El 6 de abril de 2017, también en Mar-a-Lago, tuvo lugar una reunión de Trump con el presidente de China, Xi Jinping. A esta reunión asistió también su hija, Ivanka Trump. Ese mismo día, China le aprobó tres marcas comerciales a Ivanka. Un mes después, el 5 de mayo, Trump expedita visas para extranjeros que inviertan medio millón de dólares en Estados Unidos. Al día siguiente, la hermana de Kushner, el yerno de Trump, promete este tipo de visa a ciudadanos chinos que deseen invertir en sus propiedades en Nueva Jersey.

El 17 de julio de 2017, la administración Trump incrementó el número de visas H-2B (para trabajadores extranjeros). Días después, el hotel Mar-a-Lago solicitó 76 visas H-2B aun y cuando la oficina de empleo tenía más de cinco mil aplicaciones de ciudadanos norteamericanos calificados para realizar el trabajo.

El 16 de octubre de 2017, el grupo GEO que es una compañía encargada de administrar prisiones, realizó su reunión anual en el Hotel Trump National Doral. La compañía había donado $450,000 dólares a la campaña e inauguración de Trump. Un mes después de su inauguración como presidente, Trump eliminó la prohibición de prisiones privadas. GEO recibió un contrato por 110 millones para construir una nueva prisión para inmigrantes en Texas y 44 millones para operarla. A principios de 2018, el Buró de Prisiones anunció que recortará seis mil puestos de trabajo y que transferirá reos a cárceles privadas.

La cereza en el pastel la ha puesto la actual Secretaria de Educación, Betsy DeVos quien es inversionista de Performant Financial, una de las dos únicas compañías a quienes el 12 de enero del presente, la oficina a su cargo les otorgó $400 millones en contratos para cobrar préstamos estudiantiles en moratoria.

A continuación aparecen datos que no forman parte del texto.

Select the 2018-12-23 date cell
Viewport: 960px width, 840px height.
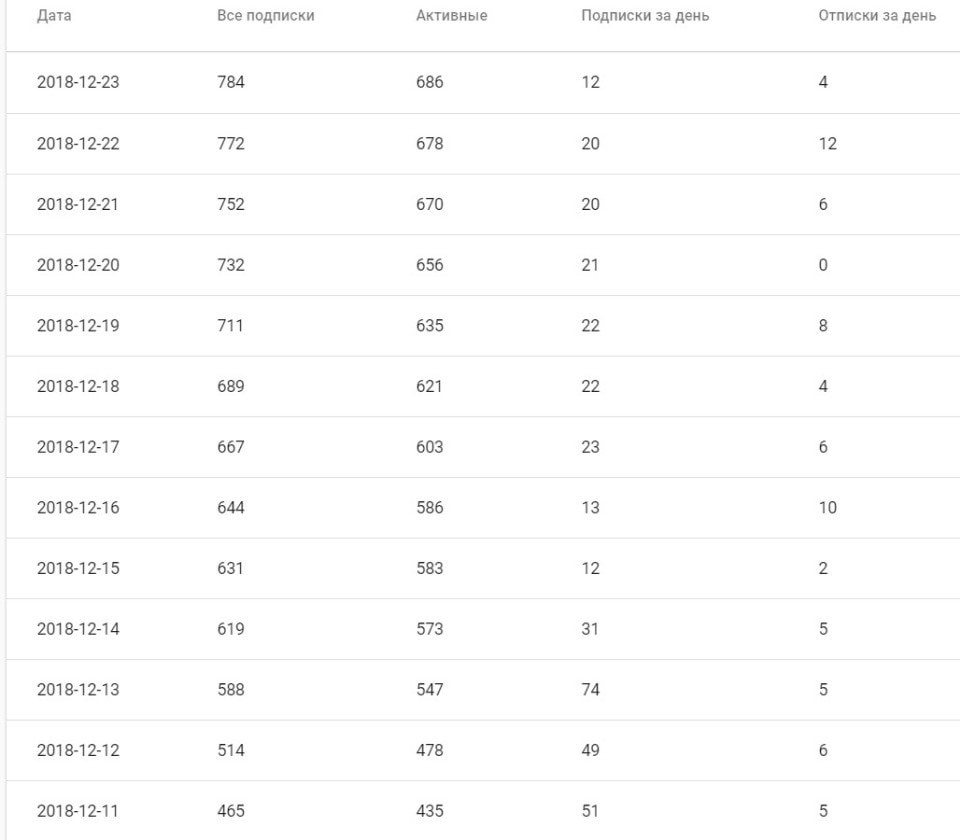coord(78,83)
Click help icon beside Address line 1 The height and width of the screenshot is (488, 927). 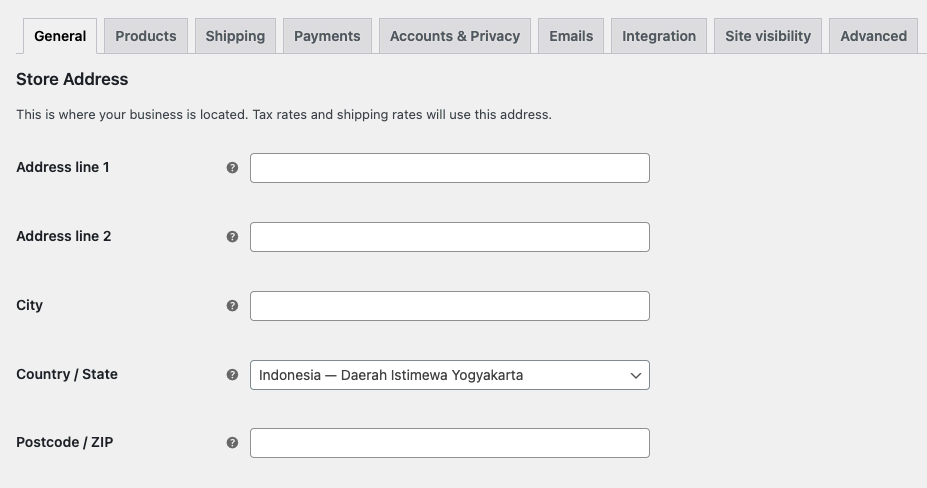tap(232, 168)
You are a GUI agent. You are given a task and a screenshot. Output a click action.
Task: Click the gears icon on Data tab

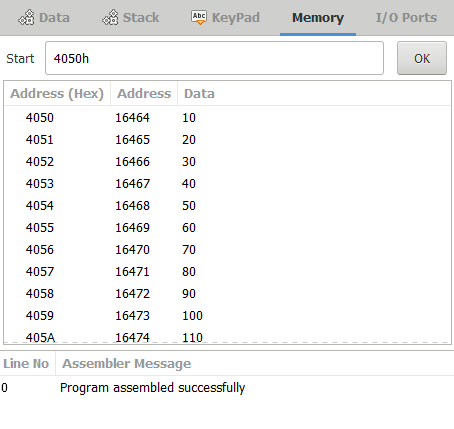tap(26, 17)
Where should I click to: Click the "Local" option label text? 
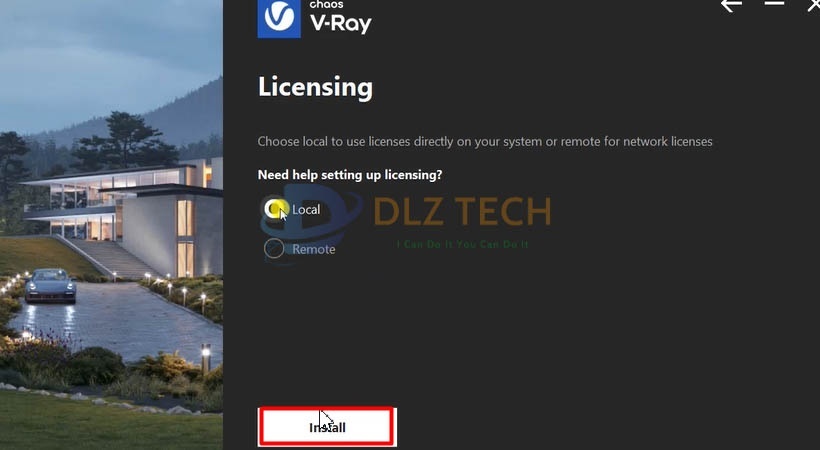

Hasta el momento, los republicanos mantienen un silencio tan profundo y tenaz ante la avalancha de infracciones del presidente que la única voz disidente de entre sus filas, la del senador por Arizona Jeff Flake, apenas y se escucha: “Nosotros creamos a Trump y ahora lo justificamos. ¿Cuándo pararemos?”

 

P.S. Scott Pruitt es el director de la agencia de protección ambiental (EPA Environmental Protection Agency). Desde su nombramiento ha generado bastante controversia, pues el ahora encargado de proteger el ambiente es un individuo que niega el cambio climático y que como procurador general en Oklahoma demandó en varias ocasiones a la agencia. La función actual de Pruitt ha sido la de derogar todas las protecciones de la era Obama. Así, empezó en su cargo despidiendo a los científicos, realizó viajes costosísimos con el dinero del erario, renta jets particulares, les ha dado aumentos salariales a dos de sus amigos empleando el presupuesto para combatir problemas de contaminación del agua, como es el caso de Flint, Michigan. La más reciente de sus derogaciones es relativa al control de las emisiones de gases de los vehículos de combustión.